Usa, genitori sotto accusa: figlio di 2 anni morto per ipertermia

Quello che hanno fatto questi due genitori al loro bambino è davvero orribile. Accusati di reati di varia natura rischiano dai 10 ai 30 anni di carcere e sono tuttavia pochi visto il destino che hanno scritto con il proprio comportamento al piccolo Braydon. Il piccolo di appena 2 anni è morto, abbandonato a se stesso, lontano da due genitori che pensavano a vivere una vita sconclusionata.

Bambino di 2 anni abbandonato, morto per ipertermia

La “famiglia” viveva in una roulotte, putrida, piena di sporcizia ed escrementi ovunque. Lucas Russel Barnes, 25 anni, e Kathleen Peacoock, 22 anni, hanno trascurato il loro primo figlio fino a farlo morire, da solo, in stato di ipertermia. Lo hanno abbandonato in fondo alla roulotte, in una culla attaccata ad una stufetta accesa mentre loro preparavano la droga. Il bimbo era malnutrito ma la morte è sopraggiunta per un aumento forte della temperatura corporea causata dal riscaldamento attaccato al lettino del bambino.

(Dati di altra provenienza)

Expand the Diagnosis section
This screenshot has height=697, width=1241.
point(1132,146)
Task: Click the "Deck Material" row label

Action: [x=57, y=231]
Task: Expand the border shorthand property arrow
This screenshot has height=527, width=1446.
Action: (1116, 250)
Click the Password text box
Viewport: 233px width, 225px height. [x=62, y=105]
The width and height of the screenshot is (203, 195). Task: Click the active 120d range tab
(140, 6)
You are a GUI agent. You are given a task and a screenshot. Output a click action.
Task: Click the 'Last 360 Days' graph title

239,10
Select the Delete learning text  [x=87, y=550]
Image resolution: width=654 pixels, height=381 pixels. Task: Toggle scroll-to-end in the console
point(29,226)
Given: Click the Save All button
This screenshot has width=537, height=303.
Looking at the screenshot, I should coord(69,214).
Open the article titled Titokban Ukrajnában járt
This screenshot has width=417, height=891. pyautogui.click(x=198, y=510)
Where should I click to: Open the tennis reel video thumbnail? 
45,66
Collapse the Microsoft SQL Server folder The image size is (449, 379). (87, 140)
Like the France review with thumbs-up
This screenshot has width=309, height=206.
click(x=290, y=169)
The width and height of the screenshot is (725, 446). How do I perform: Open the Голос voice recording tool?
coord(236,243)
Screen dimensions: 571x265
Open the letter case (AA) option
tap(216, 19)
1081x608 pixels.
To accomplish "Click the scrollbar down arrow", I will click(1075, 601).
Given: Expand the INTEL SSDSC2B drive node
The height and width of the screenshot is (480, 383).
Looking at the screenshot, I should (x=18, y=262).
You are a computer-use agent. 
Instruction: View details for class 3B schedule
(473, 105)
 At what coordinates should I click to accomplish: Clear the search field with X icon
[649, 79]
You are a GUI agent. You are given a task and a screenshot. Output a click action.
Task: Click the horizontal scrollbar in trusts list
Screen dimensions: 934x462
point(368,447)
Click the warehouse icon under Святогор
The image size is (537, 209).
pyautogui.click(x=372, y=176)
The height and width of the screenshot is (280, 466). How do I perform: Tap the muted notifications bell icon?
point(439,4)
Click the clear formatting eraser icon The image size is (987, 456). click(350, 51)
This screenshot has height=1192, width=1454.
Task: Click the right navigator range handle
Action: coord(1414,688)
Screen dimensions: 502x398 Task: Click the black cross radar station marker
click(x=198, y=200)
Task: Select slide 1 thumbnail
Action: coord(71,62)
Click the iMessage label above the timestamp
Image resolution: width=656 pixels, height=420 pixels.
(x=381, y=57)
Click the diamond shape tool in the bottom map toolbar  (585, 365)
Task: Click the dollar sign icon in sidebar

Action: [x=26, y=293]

I genitori autori dell’atroce gesto avranno tuttavia un altro bambino, perché Kathleen è incinta. L’agonia del loro primogenito è iniziata il 18 dicembre in quella maledetta roulotte sita a St Charles, vicino St Louis, negli USA. Mentre loro erano impegnati a sballarsi e a preparare la droga avevano udito distintamente il figlio lamentarsi, ma non hanno fatto un passo verso di lui per capire cosa stava accadendo. Ora i due genitori sono accusati anche di abusi nei confronti di un bambino e di produzione di metanfetamine alla presenza di un minore. Tuttavia Kathleen era già stata messa sotto accusa per essere stata trovata ubriaca al volante con a bordo il suo bambino. “Questo è un esempio tristissimo di persone che sono totalmente incapaci di essere genitori – ha detto il procuratore della contea di St. Charles, Tim Lohmar – Mi piacerebbe dirvi che questo è il caso peggiore che abbiamo mai visto, ma non lo è”.